Le processus d’information-consultation est dévoyé
Cette cinquième mobilisation des salariés de Ferropem, depuis l’annonce de l’arrêt de la production, intervient à un moment décisif du processus d’information-consultation du CSE sur les projets de mise sous cocon
des deux sites et de licenciement. Débutée mi-avril, la procédure doit s’achever le 7 octobre, une augmentation du délai de consultation ayant été obtenue grâce à la signature d’un accord majoritaire. Sauf que, dénonce Mourad Moussaoui, le processus d’information-consultation est dévoyé. La direction nous donne aujourd’hui des informations contradictoires et incohérentes, comparé aux documents initiaux. Quant aux négociations, notamment sur les mesures d’accompagnement des salariés, elles sont enlisées. Les propositions sont proprement minables. Le temps passe et rien ne se concrétise
.
Déjà les arguments de la direction n’ont cessé d’être contredits par les faits. Ainsi, sur le site de Livet-et-Garet, accusé de ne pas être compétitif, le principal client, donné partant il y a quelques mois, a passé une nouvelle commande, contraignant la direction à repousser la date prévue d’arrêt de la production, au moins jusqu’en novembre prochain. Et l’arrivée au printemps d’un ingénieur – réclamée de longue date par FO qui dénonçait les erreurs de management
– a permis d’optimiser le processus de production et de baisser en cinq mois
les coûts de 22%, de 1.820 à 1.426 euros par tonne de silicium
, rappelle le militant FO, pour qui la direction a de plus en plus de mal à justifier son plan social
. Dans ce contexte, la mobilisation du 14 juillet est tout sauf symbolique.
Fermer les usines est contradictoire avec les annonces de relocalisation faites par le président de la République et le gouvernement.

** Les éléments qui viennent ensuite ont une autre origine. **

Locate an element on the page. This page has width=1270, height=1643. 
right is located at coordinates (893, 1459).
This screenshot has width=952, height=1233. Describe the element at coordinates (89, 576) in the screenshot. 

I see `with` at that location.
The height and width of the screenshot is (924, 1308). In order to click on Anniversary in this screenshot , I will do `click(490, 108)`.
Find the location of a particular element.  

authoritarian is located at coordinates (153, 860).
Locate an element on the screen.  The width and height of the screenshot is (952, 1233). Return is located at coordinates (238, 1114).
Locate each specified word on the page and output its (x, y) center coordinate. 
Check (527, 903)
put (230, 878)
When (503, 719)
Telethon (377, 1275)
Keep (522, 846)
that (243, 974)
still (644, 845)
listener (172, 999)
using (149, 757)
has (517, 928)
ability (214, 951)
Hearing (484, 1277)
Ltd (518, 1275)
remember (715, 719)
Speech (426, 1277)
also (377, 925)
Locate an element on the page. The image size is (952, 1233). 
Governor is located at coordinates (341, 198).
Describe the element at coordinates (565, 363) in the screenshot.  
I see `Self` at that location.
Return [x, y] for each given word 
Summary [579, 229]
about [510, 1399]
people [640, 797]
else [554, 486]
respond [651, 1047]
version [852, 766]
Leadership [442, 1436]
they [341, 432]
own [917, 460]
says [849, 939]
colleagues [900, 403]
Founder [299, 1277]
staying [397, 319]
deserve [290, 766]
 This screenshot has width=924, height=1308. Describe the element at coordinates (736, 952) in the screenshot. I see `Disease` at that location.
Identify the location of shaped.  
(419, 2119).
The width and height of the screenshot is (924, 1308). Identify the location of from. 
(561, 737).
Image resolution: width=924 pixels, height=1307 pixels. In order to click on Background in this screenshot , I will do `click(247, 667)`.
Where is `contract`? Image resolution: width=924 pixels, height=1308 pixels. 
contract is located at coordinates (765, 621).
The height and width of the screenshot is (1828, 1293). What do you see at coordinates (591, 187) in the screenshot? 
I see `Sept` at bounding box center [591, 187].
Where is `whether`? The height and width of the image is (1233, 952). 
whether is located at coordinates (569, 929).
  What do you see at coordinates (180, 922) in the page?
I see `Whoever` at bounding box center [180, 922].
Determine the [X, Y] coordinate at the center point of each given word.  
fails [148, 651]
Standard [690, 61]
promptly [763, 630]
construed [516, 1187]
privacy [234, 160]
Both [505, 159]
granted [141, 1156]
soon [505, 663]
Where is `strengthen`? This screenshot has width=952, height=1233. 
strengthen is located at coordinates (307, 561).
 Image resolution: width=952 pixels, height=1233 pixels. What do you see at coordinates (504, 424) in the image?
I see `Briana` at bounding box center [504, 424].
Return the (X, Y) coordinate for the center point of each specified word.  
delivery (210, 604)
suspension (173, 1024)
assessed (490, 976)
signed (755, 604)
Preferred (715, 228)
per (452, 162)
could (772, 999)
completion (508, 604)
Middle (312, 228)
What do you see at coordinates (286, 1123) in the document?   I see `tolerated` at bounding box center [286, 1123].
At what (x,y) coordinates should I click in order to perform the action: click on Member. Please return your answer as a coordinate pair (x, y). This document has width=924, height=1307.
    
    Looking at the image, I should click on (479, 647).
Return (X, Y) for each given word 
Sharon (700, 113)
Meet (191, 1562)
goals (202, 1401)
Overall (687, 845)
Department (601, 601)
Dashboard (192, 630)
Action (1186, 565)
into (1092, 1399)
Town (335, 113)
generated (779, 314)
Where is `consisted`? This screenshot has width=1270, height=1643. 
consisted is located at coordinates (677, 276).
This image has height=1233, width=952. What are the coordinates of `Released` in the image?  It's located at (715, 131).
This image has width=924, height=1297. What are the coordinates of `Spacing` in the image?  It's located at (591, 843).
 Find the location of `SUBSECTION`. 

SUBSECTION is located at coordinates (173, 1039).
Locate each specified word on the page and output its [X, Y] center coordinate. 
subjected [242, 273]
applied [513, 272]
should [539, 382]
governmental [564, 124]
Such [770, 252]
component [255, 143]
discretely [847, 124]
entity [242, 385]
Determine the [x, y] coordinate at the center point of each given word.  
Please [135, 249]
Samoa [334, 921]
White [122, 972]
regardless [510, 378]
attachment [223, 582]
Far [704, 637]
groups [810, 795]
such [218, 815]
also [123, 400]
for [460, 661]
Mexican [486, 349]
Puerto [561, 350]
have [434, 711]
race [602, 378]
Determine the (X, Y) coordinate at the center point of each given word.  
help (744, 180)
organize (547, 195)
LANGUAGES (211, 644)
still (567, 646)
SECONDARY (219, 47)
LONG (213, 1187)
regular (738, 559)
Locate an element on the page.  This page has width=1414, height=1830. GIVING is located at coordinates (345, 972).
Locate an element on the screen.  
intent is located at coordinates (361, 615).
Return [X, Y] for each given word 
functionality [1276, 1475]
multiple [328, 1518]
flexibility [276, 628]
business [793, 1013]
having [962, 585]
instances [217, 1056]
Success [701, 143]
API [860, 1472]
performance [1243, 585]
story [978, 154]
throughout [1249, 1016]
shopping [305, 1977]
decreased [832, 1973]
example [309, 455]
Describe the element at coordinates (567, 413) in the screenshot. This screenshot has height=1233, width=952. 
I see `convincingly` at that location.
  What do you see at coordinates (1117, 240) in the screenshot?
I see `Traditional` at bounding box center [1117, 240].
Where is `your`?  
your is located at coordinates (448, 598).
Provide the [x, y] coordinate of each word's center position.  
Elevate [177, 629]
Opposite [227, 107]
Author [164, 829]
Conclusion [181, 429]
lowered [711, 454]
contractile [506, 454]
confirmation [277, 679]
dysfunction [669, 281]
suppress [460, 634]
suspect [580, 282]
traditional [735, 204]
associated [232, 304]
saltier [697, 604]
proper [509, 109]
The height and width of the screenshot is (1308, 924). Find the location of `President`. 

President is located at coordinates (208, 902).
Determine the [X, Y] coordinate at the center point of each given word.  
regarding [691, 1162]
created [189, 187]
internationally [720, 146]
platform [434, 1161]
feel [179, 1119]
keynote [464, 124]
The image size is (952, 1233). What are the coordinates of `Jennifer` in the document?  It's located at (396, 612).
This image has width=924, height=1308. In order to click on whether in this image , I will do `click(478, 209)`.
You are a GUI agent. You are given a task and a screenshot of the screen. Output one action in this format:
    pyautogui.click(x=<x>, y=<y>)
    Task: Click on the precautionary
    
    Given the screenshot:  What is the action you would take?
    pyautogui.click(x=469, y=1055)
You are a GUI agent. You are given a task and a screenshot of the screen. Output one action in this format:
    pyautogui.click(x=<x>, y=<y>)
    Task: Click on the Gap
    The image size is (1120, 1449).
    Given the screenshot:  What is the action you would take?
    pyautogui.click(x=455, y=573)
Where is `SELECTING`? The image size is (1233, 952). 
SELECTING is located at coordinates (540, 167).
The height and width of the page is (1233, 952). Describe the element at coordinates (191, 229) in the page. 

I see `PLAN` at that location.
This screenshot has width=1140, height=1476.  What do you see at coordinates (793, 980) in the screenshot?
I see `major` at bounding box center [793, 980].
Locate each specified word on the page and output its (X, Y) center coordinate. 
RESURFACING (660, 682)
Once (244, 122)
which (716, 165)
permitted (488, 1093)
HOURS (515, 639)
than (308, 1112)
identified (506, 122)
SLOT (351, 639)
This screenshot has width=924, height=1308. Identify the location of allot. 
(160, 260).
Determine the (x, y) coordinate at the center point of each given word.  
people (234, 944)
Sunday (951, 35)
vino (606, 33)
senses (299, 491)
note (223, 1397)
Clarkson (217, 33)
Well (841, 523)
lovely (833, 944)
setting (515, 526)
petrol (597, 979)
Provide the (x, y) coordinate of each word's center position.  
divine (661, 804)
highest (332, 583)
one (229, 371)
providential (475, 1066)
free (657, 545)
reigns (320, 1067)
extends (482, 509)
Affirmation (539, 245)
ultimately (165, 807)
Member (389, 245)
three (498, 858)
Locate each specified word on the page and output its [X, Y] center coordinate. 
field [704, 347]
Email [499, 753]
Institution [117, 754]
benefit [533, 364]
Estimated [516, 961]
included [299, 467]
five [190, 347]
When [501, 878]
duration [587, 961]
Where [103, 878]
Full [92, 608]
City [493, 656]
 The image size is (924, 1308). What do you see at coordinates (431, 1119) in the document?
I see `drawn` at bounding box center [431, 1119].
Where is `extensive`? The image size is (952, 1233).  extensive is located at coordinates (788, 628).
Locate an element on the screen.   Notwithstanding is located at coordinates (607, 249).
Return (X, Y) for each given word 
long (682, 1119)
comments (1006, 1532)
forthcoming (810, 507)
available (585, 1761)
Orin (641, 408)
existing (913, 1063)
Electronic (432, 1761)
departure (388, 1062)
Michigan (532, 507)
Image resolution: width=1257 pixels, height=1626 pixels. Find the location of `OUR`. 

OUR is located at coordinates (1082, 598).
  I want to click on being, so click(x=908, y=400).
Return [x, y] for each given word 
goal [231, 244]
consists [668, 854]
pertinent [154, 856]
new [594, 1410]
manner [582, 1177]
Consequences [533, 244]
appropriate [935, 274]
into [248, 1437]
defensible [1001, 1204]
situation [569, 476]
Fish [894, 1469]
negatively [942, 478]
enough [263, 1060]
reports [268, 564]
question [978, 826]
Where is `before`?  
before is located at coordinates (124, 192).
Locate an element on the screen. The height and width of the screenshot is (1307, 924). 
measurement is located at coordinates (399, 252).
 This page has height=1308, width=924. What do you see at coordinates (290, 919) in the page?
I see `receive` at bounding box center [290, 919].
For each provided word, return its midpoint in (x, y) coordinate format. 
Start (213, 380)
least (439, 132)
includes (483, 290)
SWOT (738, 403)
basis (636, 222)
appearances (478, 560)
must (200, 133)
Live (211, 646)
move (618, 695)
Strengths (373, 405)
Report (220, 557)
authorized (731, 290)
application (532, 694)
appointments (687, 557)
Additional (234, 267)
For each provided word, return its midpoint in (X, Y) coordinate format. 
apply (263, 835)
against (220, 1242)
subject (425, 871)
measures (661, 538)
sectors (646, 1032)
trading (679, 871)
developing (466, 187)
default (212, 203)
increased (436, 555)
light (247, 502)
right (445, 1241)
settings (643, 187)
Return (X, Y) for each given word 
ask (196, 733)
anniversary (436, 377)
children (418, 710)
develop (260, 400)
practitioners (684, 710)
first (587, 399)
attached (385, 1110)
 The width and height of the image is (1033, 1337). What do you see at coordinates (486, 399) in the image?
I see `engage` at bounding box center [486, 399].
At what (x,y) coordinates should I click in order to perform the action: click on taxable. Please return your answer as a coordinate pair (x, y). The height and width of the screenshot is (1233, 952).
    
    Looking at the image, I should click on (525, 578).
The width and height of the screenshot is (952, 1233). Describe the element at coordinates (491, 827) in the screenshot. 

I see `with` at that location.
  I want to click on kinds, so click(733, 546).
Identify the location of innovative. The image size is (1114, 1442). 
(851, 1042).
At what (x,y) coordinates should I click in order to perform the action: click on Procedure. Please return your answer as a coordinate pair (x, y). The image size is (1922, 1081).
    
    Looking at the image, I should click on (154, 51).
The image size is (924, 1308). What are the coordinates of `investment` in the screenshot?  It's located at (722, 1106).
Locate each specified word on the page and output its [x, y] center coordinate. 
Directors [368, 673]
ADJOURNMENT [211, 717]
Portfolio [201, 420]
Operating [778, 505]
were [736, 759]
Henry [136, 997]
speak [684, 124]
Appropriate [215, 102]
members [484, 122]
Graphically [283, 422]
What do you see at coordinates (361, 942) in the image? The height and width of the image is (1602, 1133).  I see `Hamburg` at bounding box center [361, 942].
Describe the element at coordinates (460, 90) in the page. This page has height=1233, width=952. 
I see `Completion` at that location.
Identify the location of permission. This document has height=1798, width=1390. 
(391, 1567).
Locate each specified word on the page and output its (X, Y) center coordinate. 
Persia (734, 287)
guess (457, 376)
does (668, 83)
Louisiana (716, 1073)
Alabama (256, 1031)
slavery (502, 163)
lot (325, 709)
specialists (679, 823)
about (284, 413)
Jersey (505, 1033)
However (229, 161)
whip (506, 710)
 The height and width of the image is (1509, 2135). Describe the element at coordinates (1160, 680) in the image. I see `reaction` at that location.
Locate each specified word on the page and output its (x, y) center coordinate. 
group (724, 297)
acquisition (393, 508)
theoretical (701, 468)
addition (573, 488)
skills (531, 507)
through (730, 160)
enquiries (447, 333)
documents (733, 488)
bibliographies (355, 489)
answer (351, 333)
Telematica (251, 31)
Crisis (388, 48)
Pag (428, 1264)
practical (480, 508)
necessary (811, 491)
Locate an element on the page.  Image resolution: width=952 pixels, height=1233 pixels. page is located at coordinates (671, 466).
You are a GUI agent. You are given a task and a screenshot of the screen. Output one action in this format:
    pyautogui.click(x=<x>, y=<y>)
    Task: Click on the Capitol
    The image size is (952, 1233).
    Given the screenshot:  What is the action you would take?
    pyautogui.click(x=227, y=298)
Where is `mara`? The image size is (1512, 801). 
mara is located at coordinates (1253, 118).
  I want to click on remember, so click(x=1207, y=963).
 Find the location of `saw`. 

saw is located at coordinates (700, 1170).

C’est ce que diront les représentants des salariés qui ont rendez-vous, avec ceux des deux autres syndicats, à Bercy, au cabinet de la ministre déléguée à l’Industrie, Agnès Pannier-Runacher, le 23 juillet. Celui-ci a promis d’agir à Bruxelles, pour que soient assouplies les règles européennes en matière de coût de l’énergie (qui représente 30% du prix de revient du silicium) et que soient renforcées les barrières douanières anti-dumping, sur le métal chinois. D’ores et déjà, une nouvelle action des salariés de Ferropem est envisagée.
En septembre, une délégation irait planter la banderole Sauvez nos emplois
, cette fois au sommet du Mont-Blanc.